__What the task asks__. Print the following items verbatim, line for line, and omit the pictures from your output.

(Data extracted from a collection)
"""
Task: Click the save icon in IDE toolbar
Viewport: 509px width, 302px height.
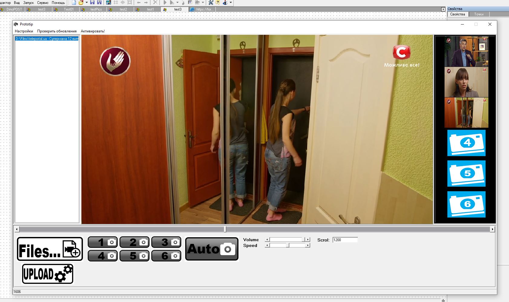Action: [92, 2]
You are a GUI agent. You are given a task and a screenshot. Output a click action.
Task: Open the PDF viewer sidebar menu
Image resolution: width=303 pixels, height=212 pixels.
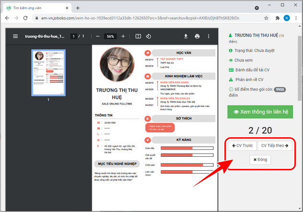[16, 36]
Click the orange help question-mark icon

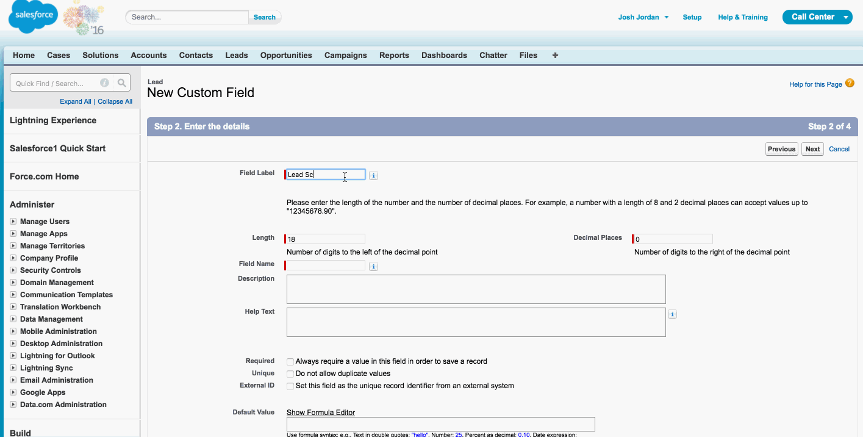(x=850, y=84)
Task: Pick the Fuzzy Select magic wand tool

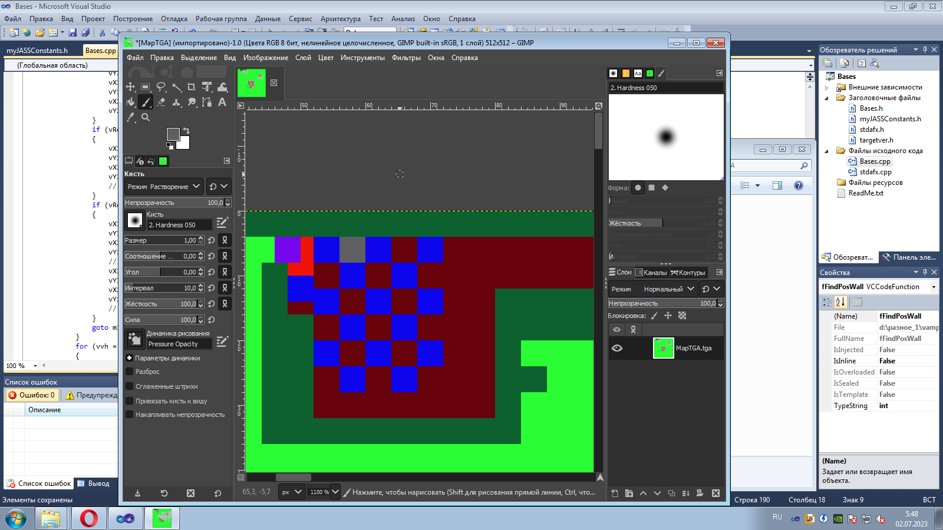Action: tap(176, 87)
"""
__Solution for this problem__.
Task: Click the save icon in IDE toolbar
Viewport: 509px width, 302px height.
Action: [92, 2]
You are a GUI agent. You are given a task and a screenshot. Output a click action.
Task: Open the PDF viewer sidebar menu
Image resolution: width=303 pixels, height=212 pixels.
[16, 36]
Click the orange help question-mark icon

(x=850, y=84)
Task: Pick the Fuzzy Select magic wand tool

Action: tap(176, 87)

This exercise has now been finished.